- **What you should do**:
Copy the lines of the material that run from the line containing "prohibited [657, 751]" through the line containing "at (681, 808).", including both of those lines.

— BEGIN Recorded data —

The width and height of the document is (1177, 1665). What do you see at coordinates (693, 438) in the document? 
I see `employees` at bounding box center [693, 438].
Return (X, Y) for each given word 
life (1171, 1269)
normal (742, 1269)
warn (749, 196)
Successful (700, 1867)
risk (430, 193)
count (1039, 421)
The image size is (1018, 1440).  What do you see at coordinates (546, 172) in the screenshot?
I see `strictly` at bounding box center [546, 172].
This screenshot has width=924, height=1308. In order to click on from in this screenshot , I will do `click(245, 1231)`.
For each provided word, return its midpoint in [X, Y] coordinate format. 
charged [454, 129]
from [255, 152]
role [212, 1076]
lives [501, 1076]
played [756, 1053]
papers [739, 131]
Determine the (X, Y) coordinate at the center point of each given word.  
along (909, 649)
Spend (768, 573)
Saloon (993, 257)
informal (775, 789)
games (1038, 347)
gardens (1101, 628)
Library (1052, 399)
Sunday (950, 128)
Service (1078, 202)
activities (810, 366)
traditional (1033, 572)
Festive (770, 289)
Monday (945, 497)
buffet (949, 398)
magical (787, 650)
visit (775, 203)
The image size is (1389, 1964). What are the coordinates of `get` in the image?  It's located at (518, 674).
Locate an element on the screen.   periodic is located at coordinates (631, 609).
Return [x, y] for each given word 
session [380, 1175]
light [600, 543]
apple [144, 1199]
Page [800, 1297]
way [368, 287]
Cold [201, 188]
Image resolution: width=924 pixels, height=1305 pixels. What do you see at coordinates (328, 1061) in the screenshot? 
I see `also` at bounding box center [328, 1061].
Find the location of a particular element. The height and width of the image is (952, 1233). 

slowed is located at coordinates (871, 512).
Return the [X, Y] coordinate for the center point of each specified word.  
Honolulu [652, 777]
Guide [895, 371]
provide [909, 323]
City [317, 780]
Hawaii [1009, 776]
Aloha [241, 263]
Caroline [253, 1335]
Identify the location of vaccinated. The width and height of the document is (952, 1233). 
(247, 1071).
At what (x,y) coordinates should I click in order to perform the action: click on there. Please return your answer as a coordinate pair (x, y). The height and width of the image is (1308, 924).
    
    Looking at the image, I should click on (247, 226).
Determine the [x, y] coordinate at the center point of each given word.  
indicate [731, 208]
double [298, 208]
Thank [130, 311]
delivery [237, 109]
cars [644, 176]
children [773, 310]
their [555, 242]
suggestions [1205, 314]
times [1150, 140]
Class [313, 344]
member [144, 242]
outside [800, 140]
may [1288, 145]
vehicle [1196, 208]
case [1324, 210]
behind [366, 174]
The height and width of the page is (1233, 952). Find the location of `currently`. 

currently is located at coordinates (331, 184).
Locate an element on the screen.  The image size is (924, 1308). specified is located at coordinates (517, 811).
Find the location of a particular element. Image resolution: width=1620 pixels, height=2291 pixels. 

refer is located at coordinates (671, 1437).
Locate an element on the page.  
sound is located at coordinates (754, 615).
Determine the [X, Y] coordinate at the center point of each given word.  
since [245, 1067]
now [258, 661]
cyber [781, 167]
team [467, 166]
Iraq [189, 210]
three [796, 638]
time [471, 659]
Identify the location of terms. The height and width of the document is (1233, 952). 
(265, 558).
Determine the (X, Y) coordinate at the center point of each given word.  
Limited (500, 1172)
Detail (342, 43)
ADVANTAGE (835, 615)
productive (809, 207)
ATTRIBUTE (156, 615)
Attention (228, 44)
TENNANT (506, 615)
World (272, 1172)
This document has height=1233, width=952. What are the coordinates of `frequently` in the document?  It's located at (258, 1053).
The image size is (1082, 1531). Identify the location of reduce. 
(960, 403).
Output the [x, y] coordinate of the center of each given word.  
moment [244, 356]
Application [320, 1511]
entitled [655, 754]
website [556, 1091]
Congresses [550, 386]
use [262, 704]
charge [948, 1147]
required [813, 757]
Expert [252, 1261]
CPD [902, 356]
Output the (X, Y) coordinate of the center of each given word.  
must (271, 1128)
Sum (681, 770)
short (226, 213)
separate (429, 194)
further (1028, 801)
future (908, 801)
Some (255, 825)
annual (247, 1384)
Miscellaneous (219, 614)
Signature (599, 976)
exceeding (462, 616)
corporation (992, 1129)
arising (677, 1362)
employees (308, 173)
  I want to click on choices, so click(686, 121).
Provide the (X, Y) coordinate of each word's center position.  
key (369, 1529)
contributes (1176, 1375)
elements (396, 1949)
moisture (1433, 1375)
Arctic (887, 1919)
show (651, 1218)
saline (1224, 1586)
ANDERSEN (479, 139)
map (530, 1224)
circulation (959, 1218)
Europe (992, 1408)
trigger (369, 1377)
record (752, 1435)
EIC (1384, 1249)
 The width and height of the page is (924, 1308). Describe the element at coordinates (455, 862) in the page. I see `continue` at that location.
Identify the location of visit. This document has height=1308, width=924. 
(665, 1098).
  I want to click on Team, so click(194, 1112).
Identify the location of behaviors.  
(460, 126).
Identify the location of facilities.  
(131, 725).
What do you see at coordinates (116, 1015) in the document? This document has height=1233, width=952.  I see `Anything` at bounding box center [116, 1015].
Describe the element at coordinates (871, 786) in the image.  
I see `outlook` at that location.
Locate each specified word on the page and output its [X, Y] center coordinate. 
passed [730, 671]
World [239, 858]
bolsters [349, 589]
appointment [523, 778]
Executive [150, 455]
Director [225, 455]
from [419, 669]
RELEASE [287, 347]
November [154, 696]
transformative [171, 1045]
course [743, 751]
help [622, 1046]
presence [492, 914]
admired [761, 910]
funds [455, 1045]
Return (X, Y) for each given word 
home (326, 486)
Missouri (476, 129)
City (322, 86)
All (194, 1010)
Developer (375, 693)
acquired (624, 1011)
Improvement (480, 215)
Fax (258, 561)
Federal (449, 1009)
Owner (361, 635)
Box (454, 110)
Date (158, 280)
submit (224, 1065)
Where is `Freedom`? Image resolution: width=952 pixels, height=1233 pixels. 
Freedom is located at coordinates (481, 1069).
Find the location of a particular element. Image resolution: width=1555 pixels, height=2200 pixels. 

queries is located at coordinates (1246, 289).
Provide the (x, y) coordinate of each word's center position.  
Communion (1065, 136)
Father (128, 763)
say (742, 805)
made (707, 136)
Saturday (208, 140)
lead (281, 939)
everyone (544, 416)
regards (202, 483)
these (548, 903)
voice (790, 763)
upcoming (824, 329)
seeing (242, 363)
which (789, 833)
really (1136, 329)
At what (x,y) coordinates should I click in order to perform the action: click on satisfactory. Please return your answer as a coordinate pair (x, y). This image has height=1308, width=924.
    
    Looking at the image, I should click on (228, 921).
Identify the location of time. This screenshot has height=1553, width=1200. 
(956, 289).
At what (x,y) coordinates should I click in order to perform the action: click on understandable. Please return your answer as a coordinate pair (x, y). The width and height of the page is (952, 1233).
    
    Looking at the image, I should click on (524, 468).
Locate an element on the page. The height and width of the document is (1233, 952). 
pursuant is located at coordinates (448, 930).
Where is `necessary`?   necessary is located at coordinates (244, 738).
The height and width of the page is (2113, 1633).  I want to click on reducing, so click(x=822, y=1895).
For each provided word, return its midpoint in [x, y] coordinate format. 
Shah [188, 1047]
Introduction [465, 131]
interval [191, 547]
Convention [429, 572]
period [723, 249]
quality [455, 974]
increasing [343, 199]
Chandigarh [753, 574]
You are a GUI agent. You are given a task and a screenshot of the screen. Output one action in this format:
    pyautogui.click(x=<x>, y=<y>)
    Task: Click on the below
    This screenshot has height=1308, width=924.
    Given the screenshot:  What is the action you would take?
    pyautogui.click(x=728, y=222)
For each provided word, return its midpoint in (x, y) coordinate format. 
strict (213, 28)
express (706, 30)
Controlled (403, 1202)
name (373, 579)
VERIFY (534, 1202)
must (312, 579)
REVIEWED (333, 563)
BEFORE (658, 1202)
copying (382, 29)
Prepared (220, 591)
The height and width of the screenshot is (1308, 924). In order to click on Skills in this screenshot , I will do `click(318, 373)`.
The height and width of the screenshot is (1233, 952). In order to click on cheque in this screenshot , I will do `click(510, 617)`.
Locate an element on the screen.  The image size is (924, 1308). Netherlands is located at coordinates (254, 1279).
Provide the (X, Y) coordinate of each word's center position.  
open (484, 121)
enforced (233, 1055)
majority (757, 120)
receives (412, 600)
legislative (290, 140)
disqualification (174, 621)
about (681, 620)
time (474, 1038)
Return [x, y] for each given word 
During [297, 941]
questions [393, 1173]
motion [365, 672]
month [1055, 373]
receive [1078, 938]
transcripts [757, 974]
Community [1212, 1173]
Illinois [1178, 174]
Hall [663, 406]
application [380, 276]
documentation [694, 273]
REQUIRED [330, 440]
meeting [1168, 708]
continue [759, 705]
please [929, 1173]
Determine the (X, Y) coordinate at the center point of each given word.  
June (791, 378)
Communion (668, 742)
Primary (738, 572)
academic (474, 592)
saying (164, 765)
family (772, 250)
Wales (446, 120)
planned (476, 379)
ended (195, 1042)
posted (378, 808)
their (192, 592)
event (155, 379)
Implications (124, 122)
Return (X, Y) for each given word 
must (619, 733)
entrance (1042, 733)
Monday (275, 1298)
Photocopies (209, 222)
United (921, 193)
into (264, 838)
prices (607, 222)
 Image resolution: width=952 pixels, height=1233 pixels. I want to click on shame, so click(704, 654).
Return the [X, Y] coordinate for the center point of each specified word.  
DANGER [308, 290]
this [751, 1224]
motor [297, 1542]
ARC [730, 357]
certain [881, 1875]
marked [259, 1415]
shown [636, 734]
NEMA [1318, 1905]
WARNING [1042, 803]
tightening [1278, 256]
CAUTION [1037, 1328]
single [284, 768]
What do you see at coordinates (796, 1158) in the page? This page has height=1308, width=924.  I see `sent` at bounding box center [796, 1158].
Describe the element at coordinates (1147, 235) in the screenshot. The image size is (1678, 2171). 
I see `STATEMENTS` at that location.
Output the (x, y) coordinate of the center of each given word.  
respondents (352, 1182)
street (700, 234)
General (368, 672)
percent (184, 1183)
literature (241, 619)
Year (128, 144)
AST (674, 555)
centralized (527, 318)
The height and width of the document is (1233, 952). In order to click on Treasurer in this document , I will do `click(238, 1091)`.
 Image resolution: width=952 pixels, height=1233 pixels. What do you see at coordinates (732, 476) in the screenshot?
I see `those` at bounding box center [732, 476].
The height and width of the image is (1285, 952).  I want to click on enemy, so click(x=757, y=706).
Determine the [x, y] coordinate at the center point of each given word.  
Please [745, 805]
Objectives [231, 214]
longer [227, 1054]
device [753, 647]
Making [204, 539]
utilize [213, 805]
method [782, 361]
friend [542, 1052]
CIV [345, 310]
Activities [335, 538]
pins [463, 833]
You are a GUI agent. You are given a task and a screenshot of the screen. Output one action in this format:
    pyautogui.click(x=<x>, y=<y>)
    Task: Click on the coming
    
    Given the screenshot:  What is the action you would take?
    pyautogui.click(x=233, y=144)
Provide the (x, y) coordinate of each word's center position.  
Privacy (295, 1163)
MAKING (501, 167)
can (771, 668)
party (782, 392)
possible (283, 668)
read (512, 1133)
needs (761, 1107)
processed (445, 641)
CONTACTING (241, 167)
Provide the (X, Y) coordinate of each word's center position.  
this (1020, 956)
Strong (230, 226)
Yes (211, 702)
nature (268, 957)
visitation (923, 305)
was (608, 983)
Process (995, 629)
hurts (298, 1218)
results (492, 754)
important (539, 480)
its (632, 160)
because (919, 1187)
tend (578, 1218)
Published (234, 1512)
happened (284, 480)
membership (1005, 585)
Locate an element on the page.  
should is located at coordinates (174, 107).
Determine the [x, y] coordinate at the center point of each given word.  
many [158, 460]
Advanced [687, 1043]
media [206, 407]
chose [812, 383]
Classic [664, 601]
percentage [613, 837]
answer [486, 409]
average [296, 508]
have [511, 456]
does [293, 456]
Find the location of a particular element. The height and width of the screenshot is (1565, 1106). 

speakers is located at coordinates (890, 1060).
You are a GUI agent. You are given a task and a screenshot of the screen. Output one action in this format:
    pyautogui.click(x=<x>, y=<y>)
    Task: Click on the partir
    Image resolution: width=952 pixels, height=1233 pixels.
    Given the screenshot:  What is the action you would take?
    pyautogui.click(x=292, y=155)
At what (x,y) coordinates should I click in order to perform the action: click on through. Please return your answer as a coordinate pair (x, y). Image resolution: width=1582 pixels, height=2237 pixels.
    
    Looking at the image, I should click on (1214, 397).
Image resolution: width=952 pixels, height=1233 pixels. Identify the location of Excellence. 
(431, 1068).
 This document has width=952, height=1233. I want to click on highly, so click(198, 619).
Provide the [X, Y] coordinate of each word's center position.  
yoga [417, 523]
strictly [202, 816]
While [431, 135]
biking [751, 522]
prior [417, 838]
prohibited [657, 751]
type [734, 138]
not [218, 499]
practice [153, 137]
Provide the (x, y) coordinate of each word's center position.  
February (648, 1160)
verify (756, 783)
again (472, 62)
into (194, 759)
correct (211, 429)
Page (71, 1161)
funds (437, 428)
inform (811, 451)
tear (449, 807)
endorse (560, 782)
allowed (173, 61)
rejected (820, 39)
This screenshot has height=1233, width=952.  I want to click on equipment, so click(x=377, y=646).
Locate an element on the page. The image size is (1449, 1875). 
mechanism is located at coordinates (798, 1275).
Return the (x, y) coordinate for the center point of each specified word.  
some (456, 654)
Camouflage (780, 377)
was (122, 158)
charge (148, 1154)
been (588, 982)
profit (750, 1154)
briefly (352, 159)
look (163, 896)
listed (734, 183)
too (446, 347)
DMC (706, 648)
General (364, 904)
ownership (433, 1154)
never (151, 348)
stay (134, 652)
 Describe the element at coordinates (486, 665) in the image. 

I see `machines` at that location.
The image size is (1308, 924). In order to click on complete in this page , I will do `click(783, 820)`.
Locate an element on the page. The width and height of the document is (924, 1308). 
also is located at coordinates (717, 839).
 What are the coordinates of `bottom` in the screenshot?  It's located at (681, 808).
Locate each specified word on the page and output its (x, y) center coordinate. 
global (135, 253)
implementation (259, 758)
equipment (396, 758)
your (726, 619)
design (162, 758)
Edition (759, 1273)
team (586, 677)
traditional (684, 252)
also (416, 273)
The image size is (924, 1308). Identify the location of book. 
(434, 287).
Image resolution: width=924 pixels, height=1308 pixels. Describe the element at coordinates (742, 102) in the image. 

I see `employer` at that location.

— END Recorded data —

- **Solution for this exercise**:
prohibited [657, 751]
type [734, 138]
not [218, 499]
practice [153, 137]
Provide the (x, y) coordinate of each word's center position.  
February (648, 1160)
verify (756, 783)
again (472, 62)
into (194, 759)
correct (211, 429)
Page (71, 1161)
funds (437, 428)
inform (811, 451)
tear (449, 807)
endorse (560, 782)
allowed (173, 61)
rejected (820, 39)
This screenshot has height=1233, width=952.  I want to click on equipment, so click(x=377, y=646).
Locate an element on the page. The image size is (1449, 1875). 
mechanism is located at coordinates (798, 1275).
Return the (x, y) coordinate for the center point of each specified word.  
some (456, 654)
Camouflage (780, 377)
was (122, 158)
charge (148, 1154)
been (588, 982)
profit (750, 1154)
briefly (352, 159)
look (163, 896)
listed (734, 183)
too (446, 347)
DMC (706, 648)
General (364, 904)
ownership (433, 1154)
never (151, 348)
stay (134, 652)
 Describe the element at coordinates (486, 665) in the image. 

I see `machines` at that location.
The image size is (1308, 924). In order to click on complete in this page , I will do `click(783, 820)`.
Locate an element on the page. The width and height of the document is (924, 1308). 
also is located at coordinates (717, 839).
 What are the coordinates of `bottom` in the screenshot?  It's located at (681, 808).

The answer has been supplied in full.